»»
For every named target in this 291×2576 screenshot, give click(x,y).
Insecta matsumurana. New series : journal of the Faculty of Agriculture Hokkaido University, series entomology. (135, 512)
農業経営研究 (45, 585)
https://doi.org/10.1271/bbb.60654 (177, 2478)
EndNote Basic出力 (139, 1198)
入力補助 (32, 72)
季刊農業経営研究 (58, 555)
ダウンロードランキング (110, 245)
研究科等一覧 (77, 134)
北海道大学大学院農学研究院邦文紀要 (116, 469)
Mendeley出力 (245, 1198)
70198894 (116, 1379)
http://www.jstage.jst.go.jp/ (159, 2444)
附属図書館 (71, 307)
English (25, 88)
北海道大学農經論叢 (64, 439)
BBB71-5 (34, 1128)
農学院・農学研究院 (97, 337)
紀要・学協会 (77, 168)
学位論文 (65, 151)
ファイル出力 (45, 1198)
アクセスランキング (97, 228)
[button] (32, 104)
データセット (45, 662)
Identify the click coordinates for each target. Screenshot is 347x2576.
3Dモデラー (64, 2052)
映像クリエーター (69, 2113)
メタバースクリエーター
««
> Requirement:
Output the data in full, please, exactly as written.

> Response to this task:
For every named target in this 291×2576 screenshot, give click(x,y).
Insecta matsumurana. New series : journal of the Faculty of Agriculture Hokkaido University, series entomology. (135, 512)
農業経営研究 (45, 585)
https://doi.org/10.1271/bbb.60654 (177, 2478)
EndNote Basic出力 (139, 1198)
入力補助 (32, 72)
季刊農業経営研究 (58, 555)
ダウンロードランキング (110, 245)
研究科等一覧 (77, 134)
北海道大学大学院農学研究院邦文紀要 (116, 469)
Mendeley出力 (245, 1198)
70198894 (116, 1379)
http://www.jstage.jst.go.jp/ (159, 2444)
附属図書館 (71, 307)
English (25, 88)
北海道大学農經論叢 (64, 439)
BBB71-5 (34, 1128)
農学院・農学研究院 (97, 337)
紀要・学協会 (77, 168)
学位論文 (65, 151)
ファイル出力 (45, 1198)
アクセスランキング (97, 228)
[button] (32, 104)
データセット (45, 662)
Identify the click coordinates for each target. Screenshot is 347x2576.
3Dモデラー (64, 2052)
映像クリエーター (69, 2113)
メタバースクリエーター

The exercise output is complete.